** Opening Data provided block **
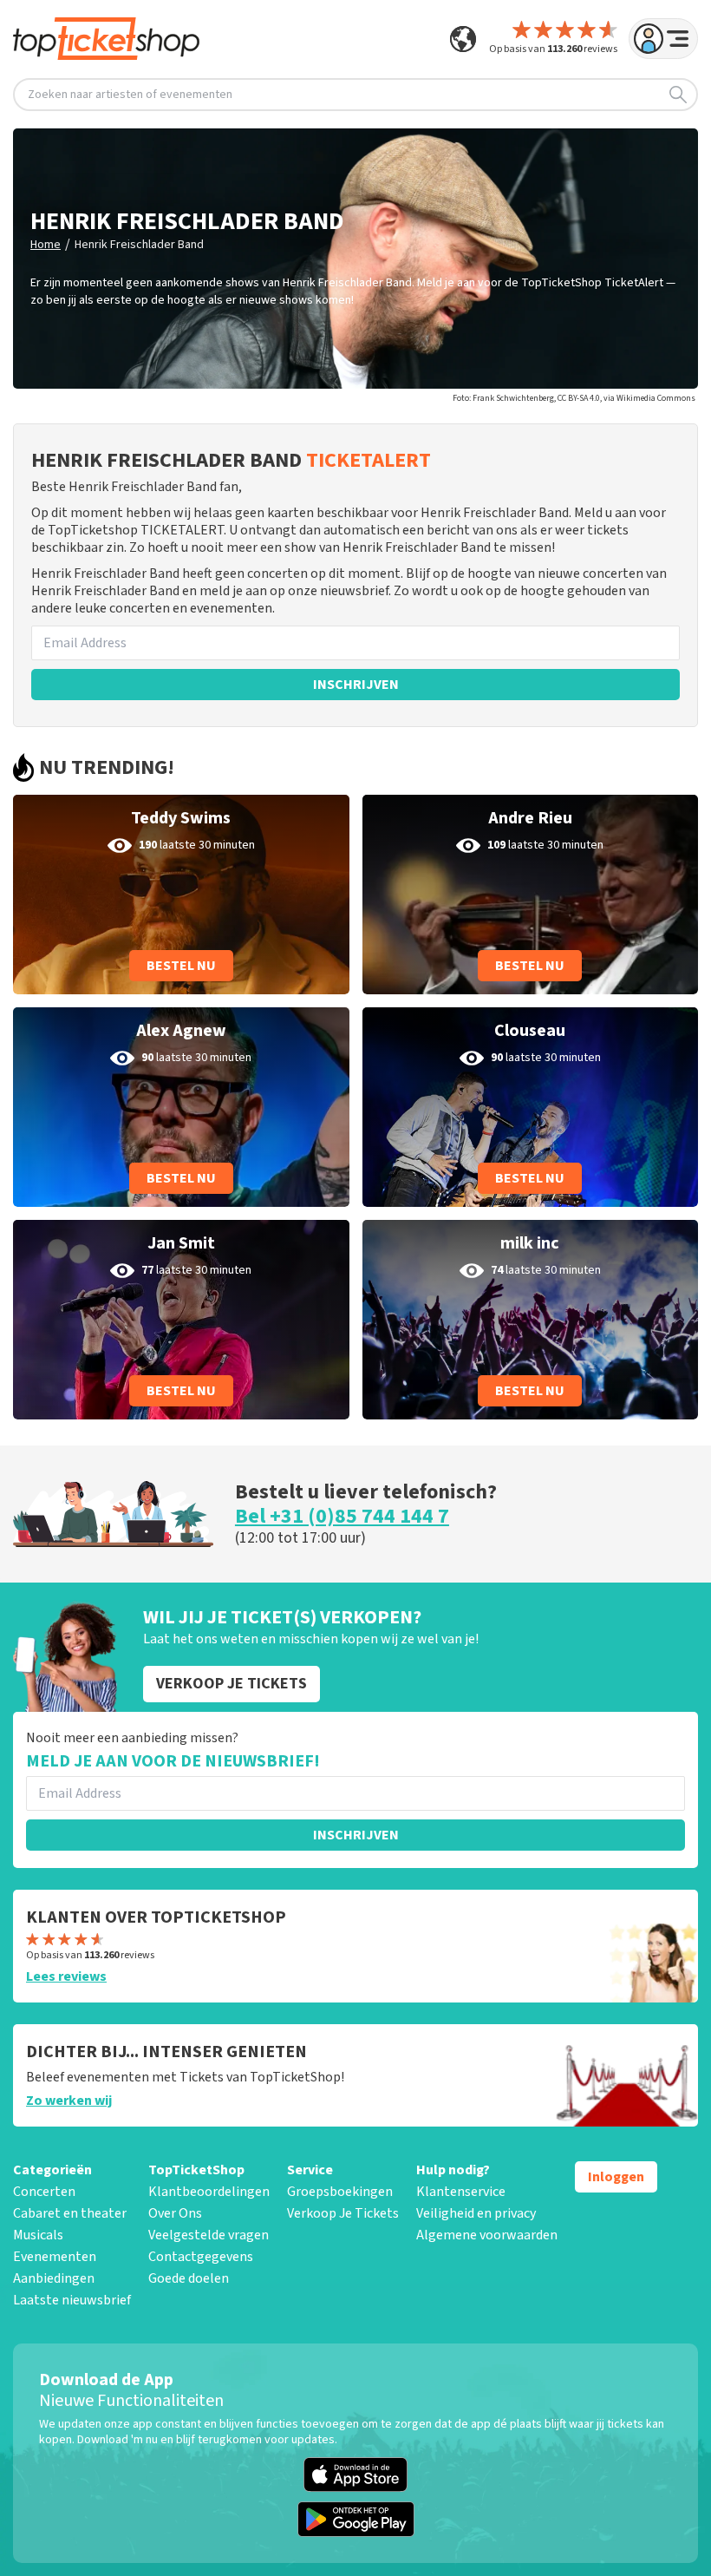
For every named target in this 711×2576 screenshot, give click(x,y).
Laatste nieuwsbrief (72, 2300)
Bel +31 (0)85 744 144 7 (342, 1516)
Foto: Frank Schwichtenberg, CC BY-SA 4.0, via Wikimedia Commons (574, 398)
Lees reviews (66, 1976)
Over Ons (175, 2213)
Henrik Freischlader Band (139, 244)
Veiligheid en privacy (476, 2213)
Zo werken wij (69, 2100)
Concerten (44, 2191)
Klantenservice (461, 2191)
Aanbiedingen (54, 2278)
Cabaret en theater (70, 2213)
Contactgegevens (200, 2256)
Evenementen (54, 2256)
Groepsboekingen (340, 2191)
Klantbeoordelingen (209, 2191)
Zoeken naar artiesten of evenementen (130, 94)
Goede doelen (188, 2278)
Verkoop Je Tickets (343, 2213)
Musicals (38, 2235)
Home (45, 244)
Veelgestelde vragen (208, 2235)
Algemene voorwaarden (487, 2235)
** Closing Data provided block **
Give back exactly the lines beginning at the one with "Musicals (38, 2235)" and ending at the final line of the material; both boundary lines belong in it.

## Result:
Musicals (38, 2235)
Home (45, 244)
Veelgestelde vragen (208, 2235)
Algemene voorwaarden (487, 2235)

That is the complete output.